SCBWI & Laini & Faeries (oh my)

Would you forgive me for a moment while I squeal like a fangirl?

AHHHHHHHHHHHHH!!!! Laini Taylor commented on my blog on Monday!!! HOLY CUPCAKES!!!!!! EEEEEEEEEEKK!!!

Whew. Thanks.

I needed that.

In other excellent news, I'm going to Washington this month! I've just signed up for this. So many amazing people are going to be there - Mo Willems, Arthur Levine, Chris Crutcher, Kirby Larson, my dream agent (whose name will not be mentioned for jinxing purposes), and - oh yeah - LAINI TAYLOR. And I'm totally taking her workshop. The description:

"Laini Taylor will discuss generating ideas for a fantasy novel or series, plumbing the depths of nature and world folklore to enrich your ideas, building a world your readers will want to live in, creating characters they will want to be, and weaving it all together into an intricate and satisfying plot.
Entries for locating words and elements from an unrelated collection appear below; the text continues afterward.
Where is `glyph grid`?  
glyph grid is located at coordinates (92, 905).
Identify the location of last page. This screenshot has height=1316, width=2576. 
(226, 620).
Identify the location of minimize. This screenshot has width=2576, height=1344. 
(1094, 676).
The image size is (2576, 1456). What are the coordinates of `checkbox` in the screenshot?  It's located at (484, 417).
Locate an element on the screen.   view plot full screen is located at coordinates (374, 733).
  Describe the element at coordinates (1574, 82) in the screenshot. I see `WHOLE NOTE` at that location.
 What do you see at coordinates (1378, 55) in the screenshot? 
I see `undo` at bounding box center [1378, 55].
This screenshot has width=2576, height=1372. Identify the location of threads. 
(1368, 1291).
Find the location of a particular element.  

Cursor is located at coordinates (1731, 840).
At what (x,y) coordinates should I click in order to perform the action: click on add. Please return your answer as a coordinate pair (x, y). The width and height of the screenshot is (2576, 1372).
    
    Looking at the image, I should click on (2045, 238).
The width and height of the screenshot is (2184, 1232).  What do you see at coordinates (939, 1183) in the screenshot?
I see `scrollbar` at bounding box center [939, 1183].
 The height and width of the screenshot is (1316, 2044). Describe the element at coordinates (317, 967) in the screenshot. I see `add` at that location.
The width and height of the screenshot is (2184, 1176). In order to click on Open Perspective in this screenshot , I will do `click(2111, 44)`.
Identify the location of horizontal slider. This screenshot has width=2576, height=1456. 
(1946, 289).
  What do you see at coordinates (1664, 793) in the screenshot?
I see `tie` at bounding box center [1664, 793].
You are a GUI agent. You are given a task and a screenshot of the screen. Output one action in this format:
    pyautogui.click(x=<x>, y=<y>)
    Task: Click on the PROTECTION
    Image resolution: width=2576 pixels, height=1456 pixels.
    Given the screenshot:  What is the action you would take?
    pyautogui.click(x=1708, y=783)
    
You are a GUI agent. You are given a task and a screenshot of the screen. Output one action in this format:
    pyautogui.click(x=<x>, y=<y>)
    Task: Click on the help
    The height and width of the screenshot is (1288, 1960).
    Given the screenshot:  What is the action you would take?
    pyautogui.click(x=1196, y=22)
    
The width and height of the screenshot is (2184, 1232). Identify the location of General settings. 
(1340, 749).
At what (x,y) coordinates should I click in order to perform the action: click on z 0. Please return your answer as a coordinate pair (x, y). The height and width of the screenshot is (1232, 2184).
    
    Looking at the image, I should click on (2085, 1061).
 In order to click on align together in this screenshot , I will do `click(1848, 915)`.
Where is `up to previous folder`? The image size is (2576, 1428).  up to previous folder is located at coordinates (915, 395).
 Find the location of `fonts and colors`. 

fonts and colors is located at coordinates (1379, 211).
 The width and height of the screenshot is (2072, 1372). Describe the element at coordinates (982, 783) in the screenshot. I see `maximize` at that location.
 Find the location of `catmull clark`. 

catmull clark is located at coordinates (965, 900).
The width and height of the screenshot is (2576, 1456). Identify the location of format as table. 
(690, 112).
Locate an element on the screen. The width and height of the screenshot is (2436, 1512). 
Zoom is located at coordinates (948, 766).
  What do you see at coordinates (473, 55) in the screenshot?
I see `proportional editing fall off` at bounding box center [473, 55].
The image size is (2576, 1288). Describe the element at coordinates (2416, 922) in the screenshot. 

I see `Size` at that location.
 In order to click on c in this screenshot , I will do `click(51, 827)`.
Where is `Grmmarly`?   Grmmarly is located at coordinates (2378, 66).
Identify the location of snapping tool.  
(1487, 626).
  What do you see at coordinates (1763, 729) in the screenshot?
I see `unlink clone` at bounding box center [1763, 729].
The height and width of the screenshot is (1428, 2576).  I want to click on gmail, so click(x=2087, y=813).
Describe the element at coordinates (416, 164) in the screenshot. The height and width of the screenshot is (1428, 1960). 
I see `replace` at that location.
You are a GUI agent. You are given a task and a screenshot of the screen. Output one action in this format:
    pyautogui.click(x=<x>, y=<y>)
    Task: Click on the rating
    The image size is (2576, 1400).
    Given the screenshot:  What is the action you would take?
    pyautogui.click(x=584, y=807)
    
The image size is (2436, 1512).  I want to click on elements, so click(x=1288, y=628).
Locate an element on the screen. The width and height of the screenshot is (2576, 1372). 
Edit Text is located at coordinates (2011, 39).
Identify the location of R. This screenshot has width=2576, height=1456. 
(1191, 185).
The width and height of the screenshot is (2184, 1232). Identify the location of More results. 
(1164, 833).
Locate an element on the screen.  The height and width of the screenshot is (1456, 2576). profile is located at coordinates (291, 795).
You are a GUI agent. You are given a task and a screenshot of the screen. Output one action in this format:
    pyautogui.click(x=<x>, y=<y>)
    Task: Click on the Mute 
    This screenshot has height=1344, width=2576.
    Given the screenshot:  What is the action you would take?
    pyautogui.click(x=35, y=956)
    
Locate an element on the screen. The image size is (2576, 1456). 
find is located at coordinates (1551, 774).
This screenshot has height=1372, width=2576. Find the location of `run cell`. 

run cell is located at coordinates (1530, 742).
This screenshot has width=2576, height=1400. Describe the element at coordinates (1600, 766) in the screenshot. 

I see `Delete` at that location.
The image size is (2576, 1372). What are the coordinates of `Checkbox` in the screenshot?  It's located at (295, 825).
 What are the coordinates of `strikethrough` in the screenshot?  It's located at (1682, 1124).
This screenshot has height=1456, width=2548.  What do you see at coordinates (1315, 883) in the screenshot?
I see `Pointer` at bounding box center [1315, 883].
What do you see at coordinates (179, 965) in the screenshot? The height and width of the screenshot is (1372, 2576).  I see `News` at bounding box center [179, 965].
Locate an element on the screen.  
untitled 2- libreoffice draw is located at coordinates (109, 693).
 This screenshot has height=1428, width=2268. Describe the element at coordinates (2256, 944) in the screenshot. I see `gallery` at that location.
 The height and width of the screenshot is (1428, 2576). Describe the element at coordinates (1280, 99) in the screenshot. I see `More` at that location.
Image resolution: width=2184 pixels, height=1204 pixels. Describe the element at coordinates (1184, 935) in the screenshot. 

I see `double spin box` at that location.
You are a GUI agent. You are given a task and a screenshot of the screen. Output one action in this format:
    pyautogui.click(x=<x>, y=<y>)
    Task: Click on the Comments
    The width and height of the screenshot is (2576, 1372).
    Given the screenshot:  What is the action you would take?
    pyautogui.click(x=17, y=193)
And, she’ll give out buttons. And maybe candy."

For those not familiar with her work, Laini is the author of the fabulous Faeries of Dreamdark: Blackbringer. She has a lyrical way with language that makes me shiver with jealousy (in a good way), and she's created an incredible world of tattooed, devil-fighting faeries and an enchanted forest I'd give my left foot to live in. Or both my feet. And my legs.




She's also the author of the most helpful, enthusiastic writing advice online, Not for Robots. And she has a wicked beautiful, sparkly, colorful house, and she is generous on her blog with pictures of it. And she has pink hair.

Check her out! The Amazon reviews don't lie. Laini rocks.